» **WHAT YOU NEED TO DO**:
1: In the piece on valuing human life, swap "resources" for "funds" and write out the part that opens with "If labelling the" and closes with "be worth it.".
2: Extend the piece on valuing human life, picking up after its final sentence.

» **QUOTED PASSAGE**:
◆ ◆ ◆ ◆ ◆
How much is your life worth?

Ngai Yeung
Animal Spirits
Published in
2 min readSep 30, 2021

Contrary to what mommy said, you’re not priceless: in the U.S., a human life is worth around $10 million.

Hold up, you protest. Why are we assigning monetary value to something so sacred as life? Isn’t that cold and unethical?

The truth is, governments must carry out cost-benefit analyses to lay down regulations, and your life is included in that calculation. For example, labelling dangerous chemicals may seem like a no-brainer, but printing labels, hiring scientists to research a standard and other administrative work in between costs money.

If labelling the chemicals saves 10 lives per year, and each life was valued at $10 million, the regulation may still not be economically efficient if the cost of implementing it was $200 million, which is double the amount of lives saved ($100 million).

Human lives are precious. But if they were priceless, we’d be using all our resources to save any one person, which just isn’t viable in a world with scarcity. And governments don’t have unlimited amounts of money, so they must price lives to see if regulations would be worth it.

But where does the $10 million price tag come from?
◆ ◆ ◆ ◆ ◆
» **EXCERPTED DATA**:
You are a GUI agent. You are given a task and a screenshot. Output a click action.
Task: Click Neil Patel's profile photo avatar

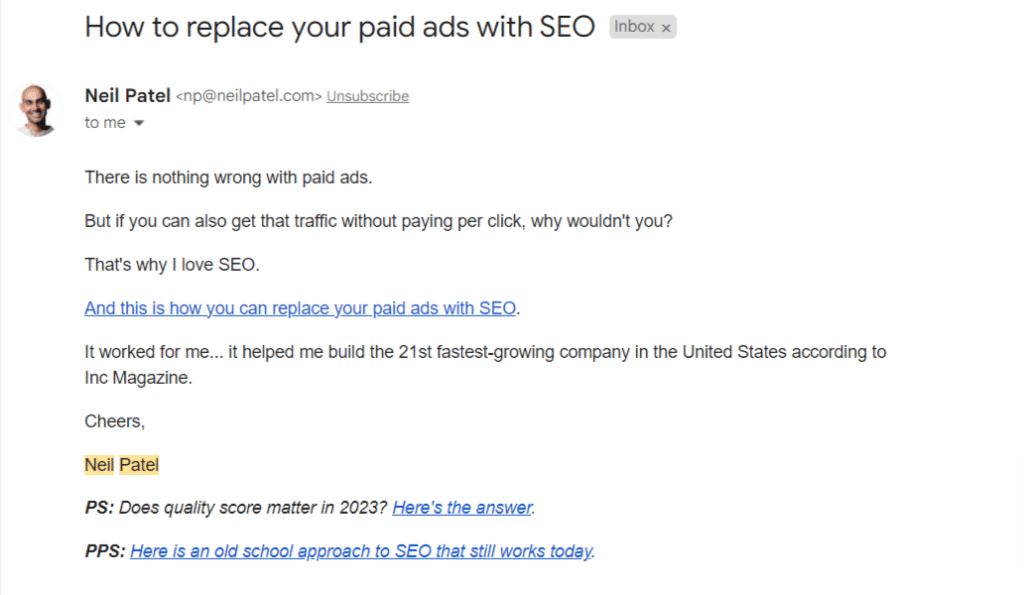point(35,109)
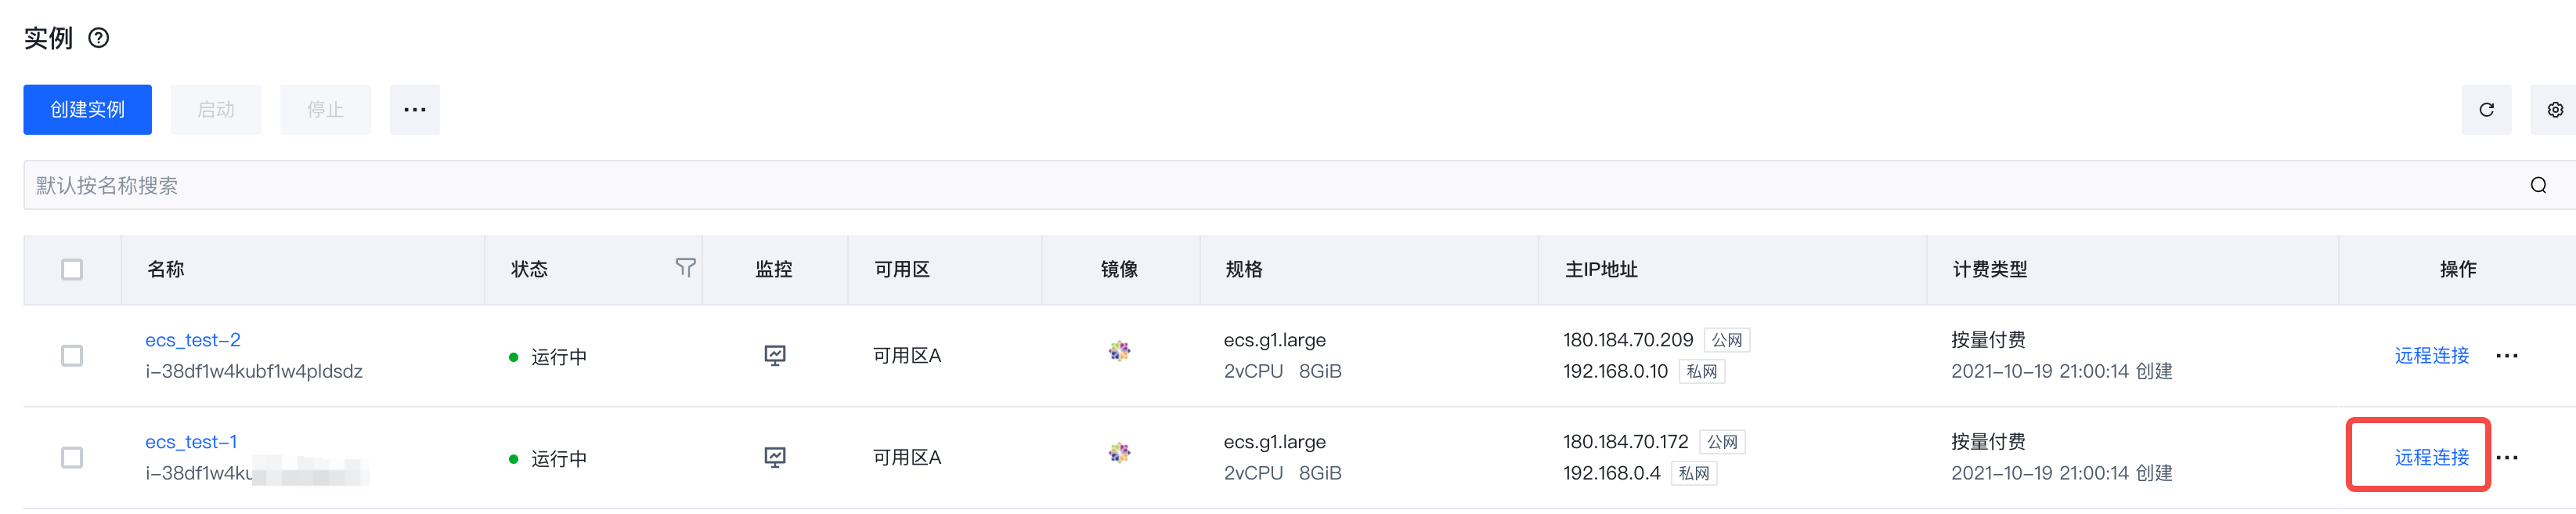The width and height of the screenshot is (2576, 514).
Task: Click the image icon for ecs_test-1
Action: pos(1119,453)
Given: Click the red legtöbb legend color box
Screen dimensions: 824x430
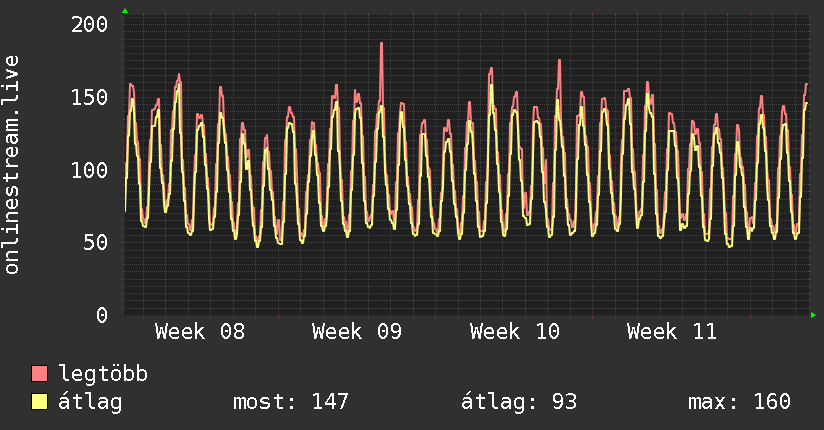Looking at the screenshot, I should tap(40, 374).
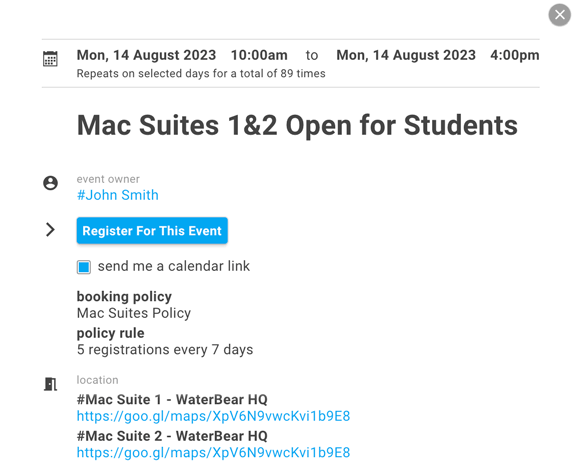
◆ ◆ ◆ ◆ ◆
» **RESULTS FOR THE EXERCISE**:
1:
If labelling the chemicals saves 10 lives per year, and each life was valued at $10 million, the regulation may still not be economically efficient if the cost of implementing it was $200 million, which is double the amount of lives saved ($100 million).

Human lives are precious. But if they were priceless, we’d be using all our funds to save any one person, which just isn’t viable in a world with scarcity. And governments don’t have unlimited amounts of money, so they must price lives to see if regulations would be worth it.

2:
It’s not your net worth (sorry), and it’s not meant to be a dollar value for individual worth . Rather, the $10 million is the value of a statistical life (VSL), or how much people are willing to pay for a small decrease in their risk of dying.

There are many ways of calculating this VSL. For one, economists could send out a survey to ask people how much they would need to be paid to accept a 1% increase in risk of dying from cancer, but it’s hard to generalize responses for the population for value-based questions like these. Another way would be to calculate the lost future income a person could have generated if they didn’t die at a certain age, but that implies people are worth how much they make. Other countries have also tried basing it off their GDP per capita.

The current $10 million estimate used by the U.S. government takes data from a broad range of occupations, measures how risky each job is and how much workers need to be paid to do it. With the COVID-19 pandemic, traditionally low-risk jobs, such as service jobs, have suddenly become very high risk, something to keep in mind during debates about reopening the economy.

All lives are worth the same amount, too. In 2003, the Environmental Protection Agency reasoned that because the elderly have fewer years to live and breathe clean air, their VSL should be less than younger people’s in their policy calculation. Critics called it the ‘’senior death discount,” and the plan was quickly scrapped amid public backlash: But it was an economically sound calculation.

Ultimately, we’re talking about economics here, and not philosophy or ethics. It’s not the business of economics to determine whether something is fair, only whether it’s efficient from a cost-benefit perspective.